* REQUIRED ACTION A:
Answer these questions about the excerpt on rent costs, one per line:
(i) Who coined the term "shelter poverty"?
(ii) Which organization produced the report on renting households earning $45,000-$75,000 a year?
(iii) What subject does Christopher J. Palmer teach, and at which university?
* REQUIRED ACTION B: Shorten the paragraph in the excerpt on rent costs that begins "In large cities like San Francisco", keeping its main facts.
* REQUIRED ACTION C: Reproduce the excerpt on rent costs from "So how much" up to and including "California at Berkeley.".

*** SELECTED EXTRACT

In large cities like San Francisco and New York City, it’s more like half your pay check goes to rent and that’s not even in an ideal living situation. Things like savings accounts and retirement planning (you know, the “not important right now stuff” …) might be taking a hit. So much so — that Michael Stone, a professor at the University of Massachusetts at Boston who has studied the issue since the 1970s, coined the term “shelter poverty” to describe the condition of people who spend so much on housing that they have to cut back on other necessities, such as food and health care. Ouch!

So if you think you’re overspending and the rent is too damn high, you’re not alone. One in five renting households making $45,000-$75,000 a year are spending more than 30% of their income on rent, according to a report by Harvard University’s Joint Center for Housing Studies.

So how much should you spend?

“Rules of thumb are just that— oversimplifications of a very complex process. It’s a highly personal problem that depends on each individual’s debt, self-discipline, salary, expectations of future income growth, etc.,” says Christopher J. Palmer, a professor of Real Estate at the University of California at Berkeley.

******
*** RECORDED INFORMATION

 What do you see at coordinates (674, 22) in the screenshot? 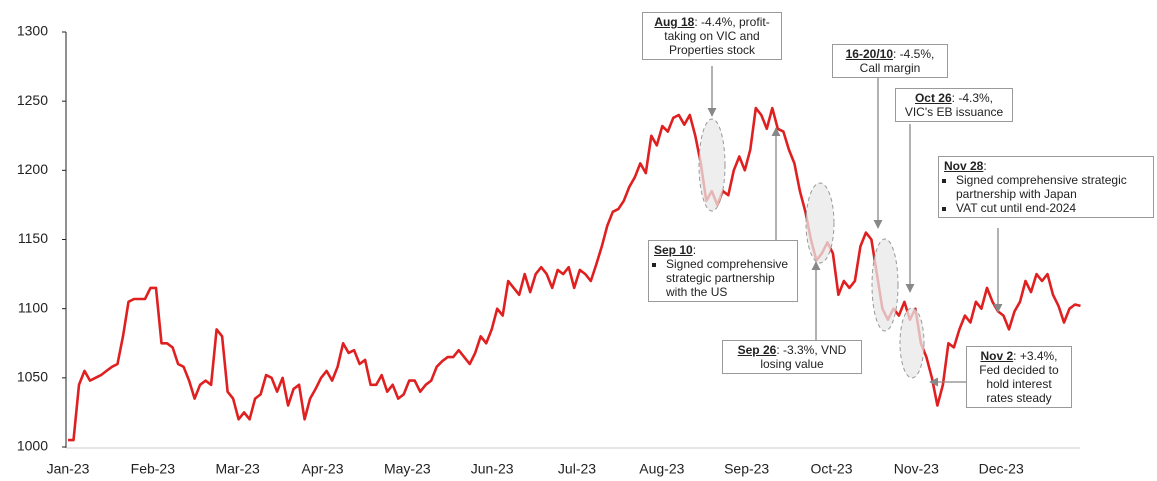
I see `annotation-date: Aug 18` at bounding box center [674, 22]. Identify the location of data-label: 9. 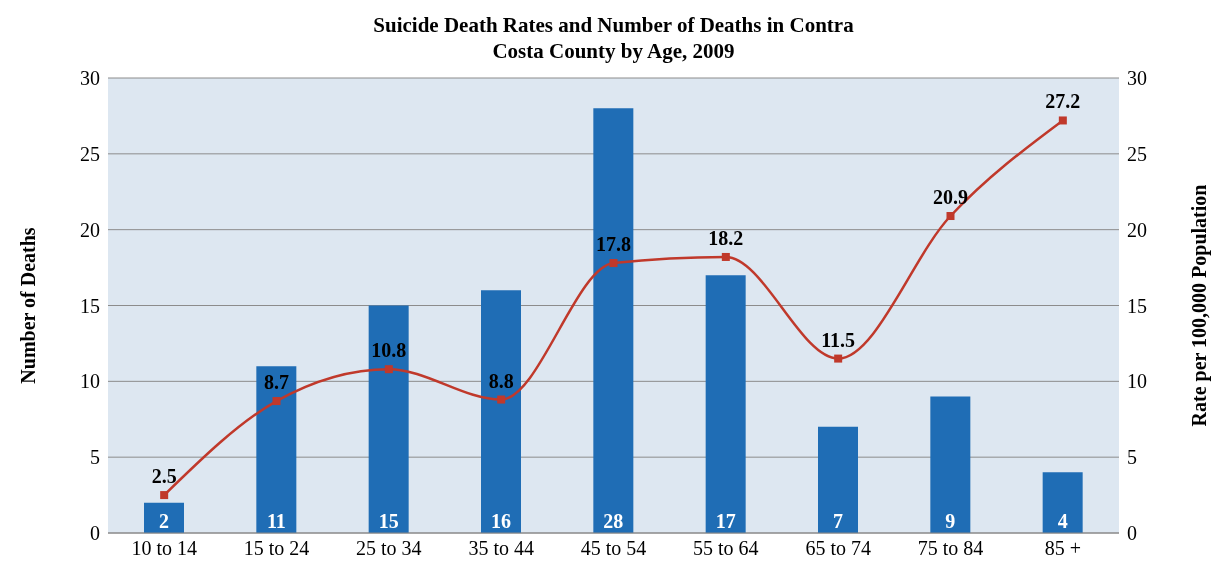
(950, 521).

******

* ANSWER SPACE A:
(i) Michael Stone, a professor at the University of Massachusetts at Boston
(ii) Harvard University's Joint Center for Housing Studies
(iii) Real Estate, at the University of California at Berkeley

* ANSWER SPACE B: In cities like San Francisco and New York City, about half a paycheck can go to rent, which may cut into savings and retirement planning. Michael Stone, a University of Massachusetts at Boston professor who has studied the issue since the 1970s, coined "shelter poverty" for people whose housing costs force them to cut back on necessities such as food and health care.

* ANSWER SPACE C:
So how much should you spend?

“Rules of thumb are just that— oversimplifications of a very complex process. It’s a highly personal problem that depends on each individual’s debt, self-discipline, salary, expectations of future income growth, etc.,” says Christopher J. Palmer, a professor of Real Estate at the University of California at Berkeley.